One of several Hasselbad transparencies showed a student, Dean Kahler, caught in the gunfire, lying on a road with his head inclined towards the viewer. In a later interview Hamilton said, 'The clearest thing about it was that it was degraded...The television image of Kent State had already been translated through so many different projections and re-assimilations by other devices, that it had been considerably degraded. But I prefer to think of it as simply being changed since that avoids making a value judgement. You're changing it into something else, but every factor of the change is the result of a precise filter, so to speak. Each change is related in a very harmonious way to whatever has happened to it.

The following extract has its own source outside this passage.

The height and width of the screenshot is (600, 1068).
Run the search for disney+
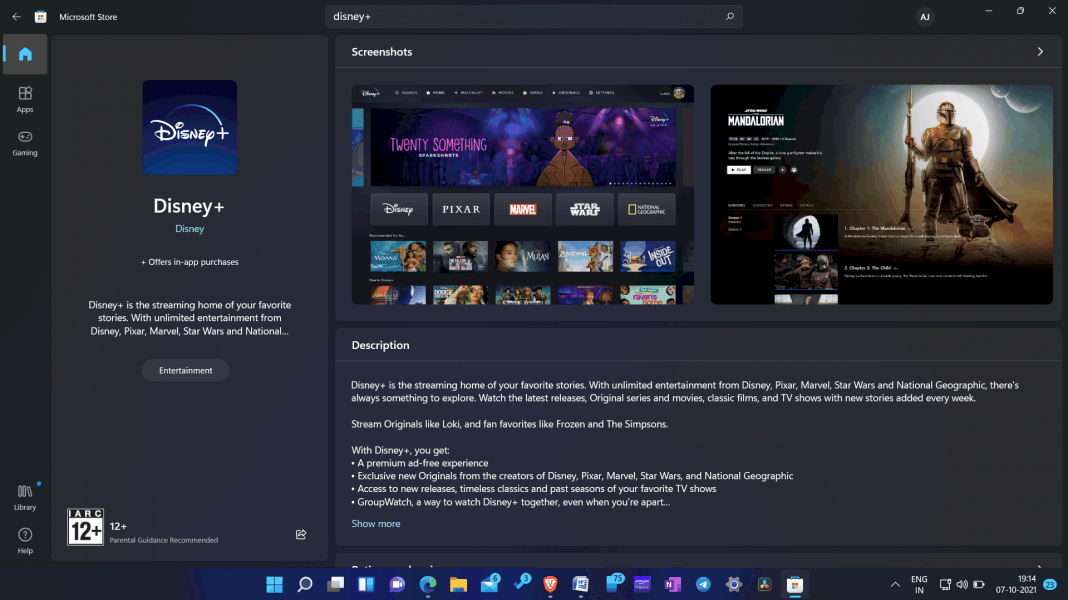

In spite of the many transmogrifications, what is left always has a kind of validity. So every change that I have made, so long as my hand didn’t come into it, and as long as I didn't tamper with it in a physical way, had its own authenticity, too. The authenticity of the image is preserved because Hamilton continued to use only photographic- in a sense objective- means to change it. Through the rounded corners and broad marring on the right-hand side, the print makes it explicit that the source material was a television picture. As Hamilton himself points out, the original context that he wrote describing with painstaking accuracy the production of this screenprint makes not a single mention of the terrible events themselves. This utterly detached description simulated the working of the incorruptible eye of the camera, which seems much more ominous than a sentimental litany of personal outrage. Hamilton described Kent State as the most 'onerous' print project he ever undertook.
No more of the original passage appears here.